[GIVEN RECORDS Boundary: Start]

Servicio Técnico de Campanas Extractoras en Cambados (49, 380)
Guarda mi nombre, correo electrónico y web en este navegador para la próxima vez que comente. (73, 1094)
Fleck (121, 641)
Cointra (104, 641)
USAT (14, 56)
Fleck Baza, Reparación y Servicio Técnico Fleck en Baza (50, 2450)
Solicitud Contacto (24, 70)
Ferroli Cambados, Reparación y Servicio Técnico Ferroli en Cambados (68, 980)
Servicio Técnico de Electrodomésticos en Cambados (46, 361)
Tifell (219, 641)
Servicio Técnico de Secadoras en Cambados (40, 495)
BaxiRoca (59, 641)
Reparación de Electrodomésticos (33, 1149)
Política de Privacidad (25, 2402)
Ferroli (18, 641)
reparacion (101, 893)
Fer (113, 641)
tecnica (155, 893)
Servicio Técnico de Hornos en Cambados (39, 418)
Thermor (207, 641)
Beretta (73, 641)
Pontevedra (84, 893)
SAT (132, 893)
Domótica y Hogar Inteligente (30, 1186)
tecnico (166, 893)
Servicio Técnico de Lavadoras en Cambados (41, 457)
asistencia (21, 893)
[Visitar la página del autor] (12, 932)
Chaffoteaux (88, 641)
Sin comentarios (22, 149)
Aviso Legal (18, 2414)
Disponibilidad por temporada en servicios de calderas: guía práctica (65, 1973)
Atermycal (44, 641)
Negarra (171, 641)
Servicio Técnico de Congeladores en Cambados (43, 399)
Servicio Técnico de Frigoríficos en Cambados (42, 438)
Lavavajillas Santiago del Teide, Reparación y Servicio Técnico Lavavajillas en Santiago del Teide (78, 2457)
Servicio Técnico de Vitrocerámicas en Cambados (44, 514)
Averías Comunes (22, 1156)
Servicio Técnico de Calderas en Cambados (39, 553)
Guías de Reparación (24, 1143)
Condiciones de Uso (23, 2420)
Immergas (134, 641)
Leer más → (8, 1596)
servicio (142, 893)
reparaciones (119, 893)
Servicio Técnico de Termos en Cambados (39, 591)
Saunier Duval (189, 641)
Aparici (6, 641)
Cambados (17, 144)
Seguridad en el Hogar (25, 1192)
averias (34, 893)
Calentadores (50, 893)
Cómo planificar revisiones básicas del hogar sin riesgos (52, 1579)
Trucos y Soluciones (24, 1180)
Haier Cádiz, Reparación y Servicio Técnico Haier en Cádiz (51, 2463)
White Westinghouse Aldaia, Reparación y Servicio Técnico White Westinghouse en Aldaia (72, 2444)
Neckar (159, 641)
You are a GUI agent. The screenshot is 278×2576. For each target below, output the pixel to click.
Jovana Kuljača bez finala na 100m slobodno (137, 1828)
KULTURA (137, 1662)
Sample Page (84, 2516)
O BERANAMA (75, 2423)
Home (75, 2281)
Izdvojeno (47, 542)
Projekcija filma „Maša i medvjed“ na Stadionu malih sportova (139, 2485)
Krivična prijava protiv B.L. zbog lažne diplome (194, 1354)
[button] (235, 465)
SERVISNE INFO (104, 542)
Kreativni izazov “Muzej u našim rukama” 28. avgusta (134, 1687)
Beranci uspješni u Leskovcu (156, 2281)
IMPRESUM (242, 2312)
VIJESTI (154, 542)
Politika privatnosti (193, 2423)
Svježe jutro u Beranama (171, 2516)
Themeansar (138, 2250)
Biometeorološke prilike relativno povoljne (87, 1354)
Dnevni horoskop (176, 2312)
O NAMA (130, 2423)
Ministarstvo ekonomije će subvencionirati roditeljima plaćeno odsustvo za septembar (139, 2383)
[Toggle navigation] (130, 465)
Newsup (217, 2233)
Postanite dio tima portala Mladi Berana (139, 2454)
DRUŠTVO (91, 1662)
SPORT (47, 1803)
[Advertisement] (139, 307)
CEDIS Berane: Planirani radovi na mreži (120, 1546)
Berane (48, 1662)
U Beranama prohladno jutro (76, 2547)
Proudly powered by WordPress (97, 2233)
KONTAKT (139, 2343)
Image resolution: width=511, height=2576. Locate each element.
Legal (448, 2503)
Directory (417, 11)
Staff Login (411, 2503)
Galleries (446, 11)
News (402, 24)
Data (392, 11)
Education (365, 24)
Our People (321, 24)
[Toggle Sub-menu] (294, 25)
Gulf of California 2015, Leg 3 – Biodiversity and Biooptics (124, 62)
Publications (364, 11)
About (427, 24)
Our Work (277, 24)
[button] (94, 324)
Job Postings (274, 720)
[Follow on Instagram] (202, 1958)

[GIVEN RECORDS Boundary: End]

WORK INSTRUCTION:
An exact copy of the listing above is what is wanted.

EXPECTED OUTPUT:
Servicio Técnico de Campanas Extractoras en Cambados (49, 380)
Guarda mi nombre, correo electrónico y web en este navegador para la próxima vez que comente. (73, 1094)
Fleck (121, 641)
Cointra (104, 641)
USAT (14, 56)
Fleck Baza, Reparación y Servicio Técnico Fleck en Baza (50, 2450)
Solicitud Contacto (24, 70)
Ferroli Cambados, Reparación y Servicio Técnico Ferroli en Cambados (68, 980)
Servicio Técnico de Electrodomésticos en Cambados (46, 361)
Tifell (219, 641)
Servicio Técnico de Secadoras en Cambados (40, 495)
BaxiRoca (59, 641)
Reparación de Electrodomésticos (33, 1149)
Política de Privacidad (25, 2402)
Ferroli (18, 641)
reparacion (101, 893)
Fer (113, 641)
tecnica (155, 893)
Servicio Técnico de Hornos en Cambados (39, 418)
Thermor (207, 641)
Beretta (73, 641)
Pontevedra (84, 893)
SAT (132, 893)
Domótica y Hogar Inteligente (30, 1186)
tecnico (166, 893)
Servicio Técnico de Lavadoras en Cambados (41, 457)
asistencia (21, 893)
[Visitar la página del autor] (12, 932)
Chaffoteaux (88, 641)
Sin comentarios (22, 149)
Aviso Legal (18, 2414)
Disponibilidad por temporada en servicios de calderas: guía práctica (65, 1973)
Atermycal (44, 641)
Negarra (171, 641)
Servicio Técnico de Congeladores en Cambados (43, 399)
Servicio Técnico de Frigoríficos en Cambados (42, 438)
Lavavajillas Santiago del Teide, Reparación y Servicio Técnico Lavavajillas en Santiago del Teide (78, 2457)
Servicio Técnico de Vitrocerámicas en Cambados (44, 514)
Averías Comunes (22, 1156)
Servicio Técnico de Calderas en Cambados (39, 553)
Guías de Reparación (24, 1143)
Condiciones de Uso (23, 2420)
Immergas (134, 641)
Leer más → (8, 1596)
servicio (142, 893)
reparaciones (119, 893)
Servicio Técnico de Termos en Cambados (39, 591)
Saunier Duval (189, 641)
Aparici (6, 641)
Cambados (17, 144)
Seguridad en el Hogar (25, 1192)
averias (34, 893)
Calentadores (50, 893)
Cómo planificar revisiones básicas del hogar sin riesgos (52, 1579)
Trucos y Soluciones (24, 1180)
Haier Cádiz, Reparación y Servicio Técnico Haier en Cádiz (51, 2463)
White Westinghouse Aldaia, Reparación y Servicio Técnico White Westinghouse en Aldaia (72, 2444)
Neckar (159, 641)
You are a GUI agent. The screenshot is 278×2576. For each target below, output the pixel to click.
Jovana Kuljača bez finala na 100m slobodno (137, 1828)
KULTURA (137, 1662)
Sample Page (84, 2516)
O BERANAMA (75, 2423)
Home (75, 2281)
Izdvojeno (47, 542)
Projekcija filma „Maša i medvjed“ na Stadionu malih sportova (139, 2485)
Krivična prijava protiv B.L. zbog lažne diplome (194, 1354)
[button] (235, 465)
SERVISNE INFO (104, 542)
Kreativni izazov “Muzej u našim rukama” 28. avgusta (134, 1687)
Beranci uspješni u Leskovcu (156, 2281)
IMPRESUM (242, 2312)
VIJESTI (154, 542)
Politika privatnosti (193, 2423)
Svježe jutro u Beranama (171, 2516)
Themeansar (138, 2250)
Biometeorološke prilike relativno povoljne (87, 1354)
Dnevni horoskop (176, 2312)
O NAMA (130, 2423)
Ministarstvo ekonomije će subvencionirati roditeljima plaćeno odsustvo za septembar (139, 2383)
[Toggle navigation] (130, 465)
Newsup (217, 2233)
Postanite dio tima portala Mladi Berana (139, 2454)
DRUŠTVO (91, 1662)
SPORT (47, 1803)
[Advertisement] (139, 307)
CEDIS Berane: Planirani radovi na mreži (120, 1546)
Berane (48, 1662)
U Beranama prohladno jutro (76, 2547)
Proudly powered by WordPress (97, 2233)
KONTAKT (139, 2343)
Image resolution: width=511, height=2576. Locate each element.
Legal (448, 2503)
Directory (417, 11)
Staff Login (411, 2503)
Galleries (446, 11)
News (402, 24)
Data (392, 11)
Education (365, 24)
Our People (321, 24)
[Toggle Sub-menu] (294, 25)
Gulf of California 2015, Leg 3 – Biodiversity and Biooptics (124, 62)
Publications (364, 11)
About (427, 24)
Our Work (277, 24)
[button] (94, 324)
Job Postings (274, 720)
[Follow on Instagram] (202, 1958)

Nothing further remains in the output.